Washington Editor
WASHINGTON - Pressure from Congress and the public to gain access to more efficacious, less expensive drugs and biologics has caused the FDA to rethink its role in the drug development process.
Earlier this year the agency introduced the critical path initiative, a project to create a new generation of performance standards and predictive tools aimed at providing better and quicker results on safety and effectiveness of investigational products. (See BioWorld Today, March 19, 2004, and April 16, 2004.)
FDA officials over the last several months have taken the podium at conferences in Washington looking to sell the plan as a positive step for drug companies. And on Tuesday, the agency's annual science forum kicked off here under the theme "The Critical Path, From Concept to Consumer."
Janet Woodcock, former director of the Center for Drug Evaluation and Research (CDER) who now serves as the agency's acting deputy commissioner for operations, said the FDA believes companies will get to market with fewer hurdles if they use the critical path once they come up with an idea for a drug.
Research and development funding has doubled over the past five years, yet fewer innovative drugs have reached the market, said panel member Donald Stanski, a scientific adviser to CDER and a professor of anesthesia at Stanford University. "What is happening in drug development is not sustainable," he said. "We are spending more but producing less, which is why Janet [Woodcock] and Mark McClellan [former FDA commissioner] have been leading us into the critical path."
Beyond spending and failure, Stanski said new drugs often don't work as well. "The success rate of many classes of medicines is about 25 percent," he said.
Indeed, solving the problems will not be an easy task, panel members agreed.
Woodcock said the agency's goal under the critical path initiative is to "get more innovative products to patients and to achieve robust product development pathways that are efficient and predictable."
She said drug developers need better evaluative tools for early stage research so they can select candidates that are predicted to have a high probability of safety, effectiveness and industry potential. In the biotechnology and pharmaceutical world, researchers experience a high failure rate in the early stages of discovery and development.

▸ **Supplied material**:
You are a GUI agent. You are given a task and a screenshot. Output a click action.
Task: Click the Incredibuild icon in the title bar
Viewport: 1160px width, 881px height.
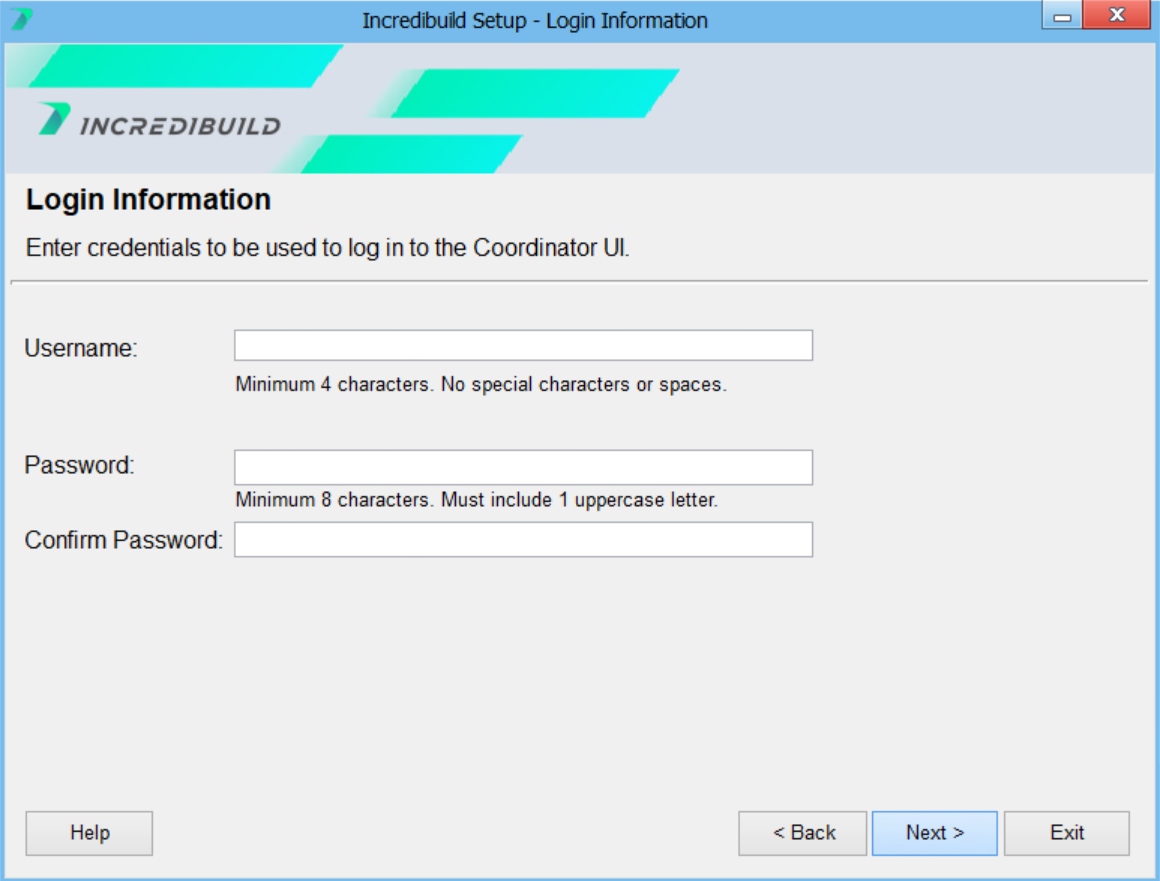(x=21, y=19)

▸ **Questions**:
(A) What was the theme of the FDA's annual science forum, according to the article on the FDA's critical path initiative?
(B) Rewrite the stretch from "Indeed, solving the" through "discovery and development." in the article on the FDA's critical path initiative, putting "assessment tools" in place of "evaluative tools".
(C) Carry on writing the article on the FDA's critical path initiative from its last sentence.

▸ **Expected responses**:
(A) "The Critical Path, From Concept to Consumer."

(B)
Indeed, solving the problems will not be an easy task, panel members agreed.
Woodcock said the agency's goal under the critical path initiative is to "get more innovative products to patients and to achieve robust product development pathways that are efficient and predictable."
She said drug developers need better assessment tools for early stage research so they can select candidates that are predicted to have a high probability of safety, effectiveness and industry potential. In the biotechnology and pharmaceutical world, researchers experience a high failure rate in the early stages of discovery and development.

(C)
Drug failures likely would decrease with better predictive tools that could evaluate a compound's impact on liver cell function or test for gene therapy vector potency. Furthermore, Woodcock said the industry and agency need to design better trials to identify the right dose or regimen for drugs.
While the FDA believes it can improve its processes and procedures, others think the industry has room for improvement, as well.
Stanski charged that the industry has competed more than it has cooperated in efforts to improve drug development.
"I think the industry hasn't been providing leadership and development in terms of moving the next generation of drug development forward," he said, adding that drug discovery has blossomed over the years, but clinical development has lagged behind.
As for the critical path initiative, each year the agency expects to have new guidance on different diseases or indications. For example, if an obesity drug were the subject of a critical path, the FDA would provide descriptive guidance about what is expected in the clinical and regulatory process from concept to bedside. Also, the FDA expects to provide scientists, investors and companies with information on the types of diseases needing new treatments and on research grants available through the National Institutes of Health in Bethesda, Md.
The initiative also calls for the FDA to work with the industry, academia and other government agencies to develop the "Critical Path Opportunities List," which is designed to identify areas that would most benefit from a modernized path of medical product testing and manufacture.